What I can read from your example code is that you have some type that owns your SubImage and implements the Iterator trait. We will try to mimic that with another struct Nebelung implementing the Iterator trait on the way:

struct Nebelung<'a> {
    j: Julmond<'a>,
    pos: usize,
}

impl<'a> Iterator for Nebelung<'a> {
    type Item = &'a [i32];

    fn next(&mut self) -> Option<&'a [i32]> {
        if self.pos < self.j.0.len() {
            let tmp_pos = self.pos;
            self.pos += 1;
            Some(&self.j[tmp_pos]) // problematic line
        } else {
            None
        }
    }
}

This implementation returns an ever shrinking slice of the array from the underlying Julmond struct. We can test it like this:

fn main() {
    let array = [1, 2, 3, 4, 5, 6];
    let j = Julmond(&array);
    let n = Nebelung { j: &j, pos: 0 };

    for s in n {
        println!("{:?}", s);
    }
}

But this doesn't work. The compiler will complain (like in your example) that it cannot infer an appropriate lifetime for 'a. The reason is the borrow of self in the index method. When we call the index operator with j[tmp_pos] we are borrowing j. But j is owned by self of type Nebelung and so borrowing from j means we are borrowing from self. We are trying to return a reference to something that is owned by self and that requires that self has to be borrowed as well. The compiler suggests the right thing: linking the lifetimes of self and the outgoing reference. However, this violates the method signature of next.

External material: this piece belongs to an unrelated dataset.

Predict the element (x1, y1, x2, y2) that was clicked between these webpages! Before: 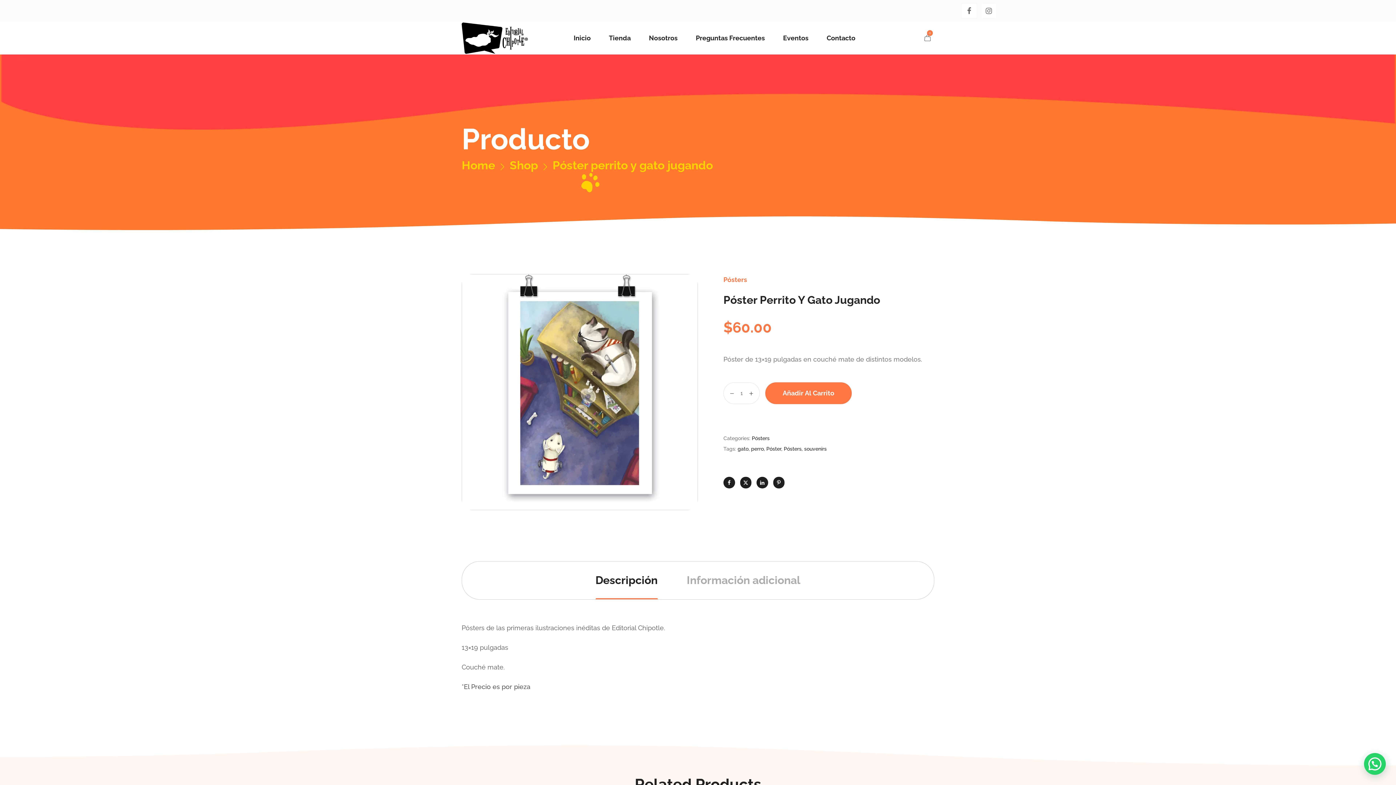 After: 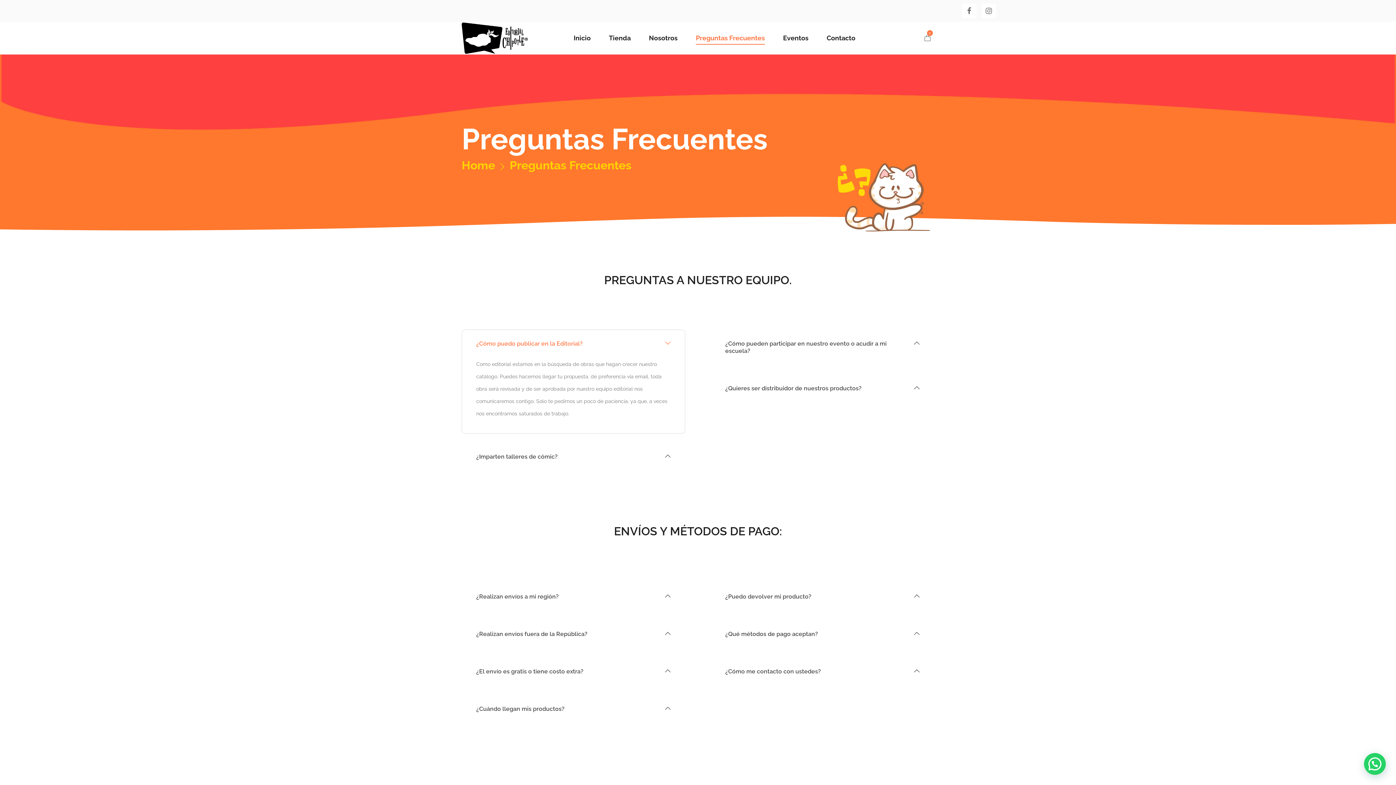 Action: bbox: (686, 28, 774, 47) label: Preguntas Frecuentes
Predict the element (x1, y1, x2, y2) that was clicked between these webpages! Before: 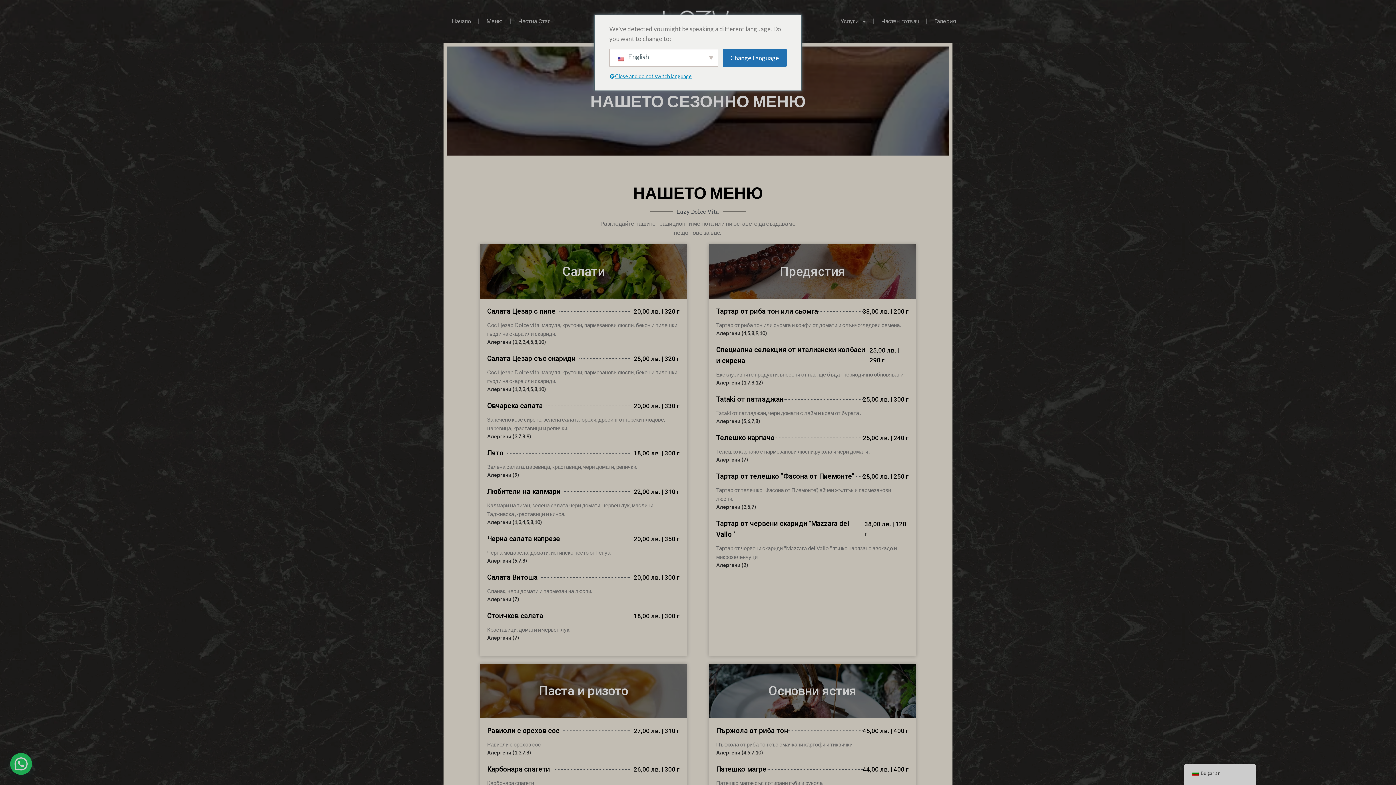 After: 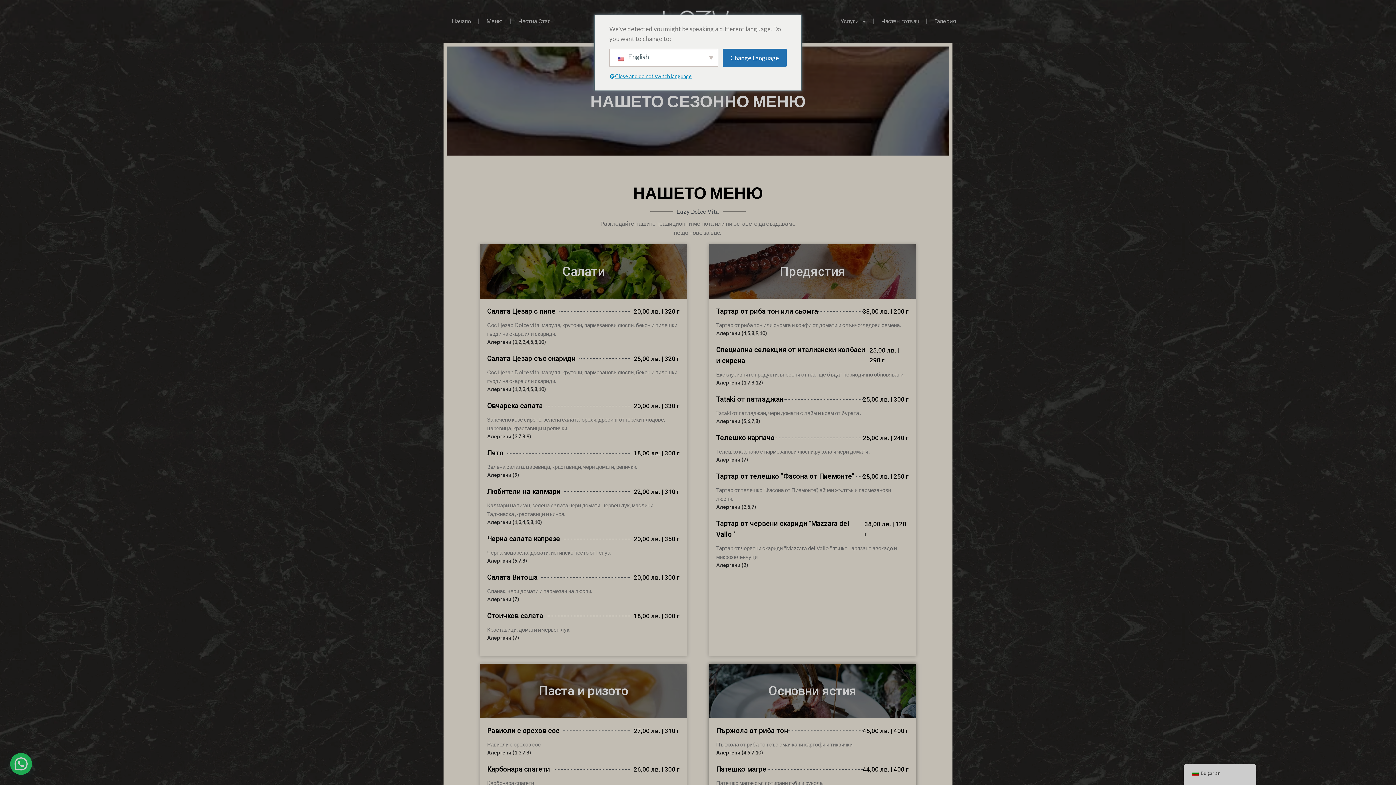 Action: bbox: (716, 725, 909, 764) label: Пържола от риба тон
45,00 лв. | 400 г

Пържола от риба тон със смачкани картофи и тиквички

Алергени (4,5,7,10)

If we want to return a reference from an iterator, that iterator cannot own the returned value. Otherwise, we would have to borrow the iterator in the call but that is not possible with next.

The only way around this, is having the iterator NOT own the value. So we modify the Nebelung struct to hold a reference to a Julmond:

struct Nebelung<'a: 'b, 'b> {
    j: &'b Julmond<'a>,
    pos: usize,
}

The 'a: 'b means that "'a outlives 'b" and it is required here. Since our reference j to a Julmond must not outlive the borrowed content of the Julmond. Ok great, our Nebelung is not the owner of the Julmond anymore. Just a borrower. Now we can implement the Iterator trait for it like this:

impl<'a, 'b> Iterator for Nebelung<'a, 'b> {
    type Item = &'b [i32];

    fn next(&mut self) -> Option<&'b [i32]> {
        if self.pos < self.j.0.len() {
            let tmp_pos = self.pos;
            self.pos += 1;
            Some(&self.j[tmp_pos])
        } else {
            None
        }
    }
}

The lifetimes of self and the outgoing reference are not required to be linked, since we are just returning a reference to some value which we are not the owner of. So the call to &self.j[tmp_pos] is not a borrow from self anymore. It is a borrow from the Julmond (via the index implementation).

Complete example

Whatever type you are implementing the Iterator trait for. You cannot have next (or next_back) return a reference if the type owns the value. Have your type borrow the SubImage instead.